■ **Textauszug**:
"""
Das wäre auch munter so weiter gegangen, hätte die Stadt Chemnitz, die für die Finanzierung auch der Ganztagshortbetreuung in den Förderschulen als Sozialhilfeträger verantwortlich ist, nicht auf eine Überprüfung der Praxis gedrungen.

“In der Stadt Chemnitz erfolgte dies im ersten Schulhalbjahr 2011/12”, heißt es in der Antwort der Ministerin. “Im Ergebnis der Prüfungen wurde festgestellt, dass vergleichsweise wenige Schüler der o. g. Förderschulen dem anspruchsberechtigten Personenkreis des SGB XII zuzuordnen sind. Vielmehr handelt es sich im Wesentlichen um Kinder mit einer Beeinträchtigung einer oder mehrerer physischer oder psychischer Funktionen, für die der Schulträger gemäß § 16 Abs. 3 SchulG i.V.m. SächsFöSchulBetrVO bedarfsgerechte Betreuungsangebote vorhält.”
"""
■ **Aufgabe 1**: Erklären Sie in ein bis drei Sätzen, warum laut Textauszug für die meisten Schüler der genannten Förderschulen nicht der Sozialhilfeträger zuständig ist.
■ **Aufgabe 2**: Schreiben Sie bitte den Teil des Textauszugs zwischen „Das wäre auch“ und „der Praxis gedrungen.“ einschließlich wortgetreu ab.
Stützen Sie sich allein auf den Textauszug.

■ **Angezeigte Daten**:
"""
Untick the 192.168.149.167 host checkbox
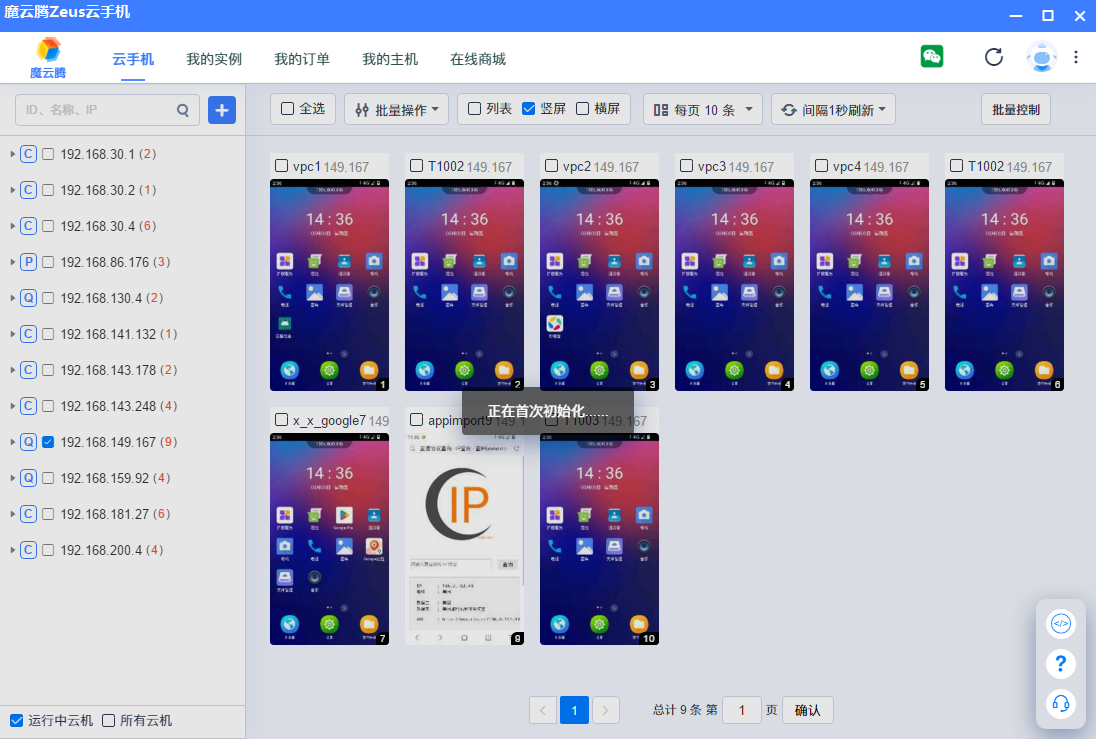 pyautogui.click(x=48, y=442)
"""
■ **Antwort 1**: Die Prüfungen ergaben, dass vergleichsweise wenige dieser Schüler dem anspruchsberechtigten Personenkreis des SGB XII zuzuordnen sind. Im Wesentlichen handelt es sich um Kinder mit einer Beeinträchtigung einer oder mehrerer physischer oder psychischer Funktionen. Für sie hält der Schulträger gemäß § 16 Abs. 3 SchulG i.V.m. SächsFöSchulBetrVO bedarfsgerechte Betreuungsangebote vor.

■ **Antwort 2**:
Das wäre auch munter so weiter gegangen, hätte die Stadt Chemnitz, die für die Finanzierung auch der Ganztagshortbetreuung in den Förderschulen als Sozialhilfeträger verantwortlich ist, nicht auf eine Überprüfung der Praxis gedrungen.